## SHORT EXERCISE
Reproduce the entries below word for word, starting with their first line and stopping after the line that contains "Action: (x=70, y=81)".
--- Start ---
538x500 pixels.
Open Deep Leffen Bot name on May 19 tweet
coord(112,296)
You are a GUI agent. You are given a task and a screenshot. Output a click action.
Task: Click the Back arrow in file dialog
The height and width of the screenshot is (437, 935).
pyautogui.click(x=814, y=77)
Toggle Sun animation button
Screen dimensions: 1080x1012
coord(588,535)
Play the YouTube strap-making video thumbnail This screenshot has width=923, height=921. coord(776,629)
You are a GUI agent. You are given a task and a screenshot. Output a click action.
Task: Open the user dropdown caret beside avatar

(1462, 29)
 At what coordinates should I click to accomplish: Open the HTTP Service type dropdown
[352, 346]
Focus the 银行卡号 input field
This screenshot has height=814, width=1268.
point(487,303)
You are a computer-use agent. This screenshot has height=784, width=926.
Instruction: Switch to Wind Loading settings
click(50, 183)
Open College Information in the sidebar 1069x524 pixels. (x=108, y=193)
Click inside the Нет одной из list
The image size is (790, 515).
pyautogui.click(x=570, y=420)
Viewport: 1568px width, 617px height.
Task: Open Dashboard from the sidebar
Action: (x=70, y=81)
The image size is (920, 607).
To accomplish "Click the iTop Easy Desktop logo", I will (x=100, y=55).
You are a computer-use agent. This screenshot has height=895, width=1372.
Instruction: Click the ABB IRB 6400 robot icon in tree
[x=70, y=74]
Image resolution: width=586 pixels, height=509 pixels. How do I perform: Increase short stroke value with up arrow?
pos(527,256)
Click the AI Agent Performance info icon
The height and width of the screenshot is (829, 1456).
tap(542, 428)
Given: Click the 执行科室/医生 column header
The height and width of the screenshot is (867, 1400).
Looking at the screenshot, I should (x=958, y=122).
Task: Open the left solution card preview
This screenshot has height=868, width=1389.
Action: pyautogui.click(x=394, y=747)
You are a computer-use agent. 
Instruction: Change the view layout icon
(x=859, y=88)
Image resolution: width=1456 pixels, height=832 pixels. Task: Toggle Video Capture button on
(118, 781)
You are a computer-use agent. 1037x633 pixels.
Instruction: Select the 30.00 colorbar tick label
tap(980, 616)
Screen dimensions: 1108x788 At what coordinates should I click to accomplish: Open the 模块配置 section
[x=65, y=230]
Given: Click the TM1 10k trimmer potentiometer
--- End ---
## SOLUTION
538x500 pixels.
Open Deep Leffen Bot name on May 19 tweet
coord(112,296)
You are a GUI agent. You are given a task and a screenshot. Output a click action.
Task: Click the Back arrow in file dialog
The height and width of the screenshot is (437, 935).
pyautogui.click(x=814, y=77)
Toggle Sun animation button
Screen dimensions: 1080x1012
coord(588,535)
Play the YouTube strap-making video thumbnail This screenshot has width=923, height=921. coord(776,629)
You are a GUI agent. You are given a task and a screenshot. Output a click action.
Task: Open the user dropdown caret beside avatar

(1462, 29)
 At what coordinates should I click to accomplish: Open the HTTP Service type dropdown
[352, 346]
Focus the 银行卡号 input field
This screenshot has height=814, width=1268.
point(487,303)
You are a computer-use agent. This screenshot has height=784, width=926.
Instruction: Switch to Wind Loading settings
click(50, 183)
Open College Information in the sidebar 1069x524 pixels. (x=108, y=193)
Click inside the Нет одной из list
The image size is (790, 515).
pyautogui.click(x=570, y=420)
Viewport: 1568px width, 617px height.
Task: Open Dashboard from the sidebar
Action: (x=70, y=81)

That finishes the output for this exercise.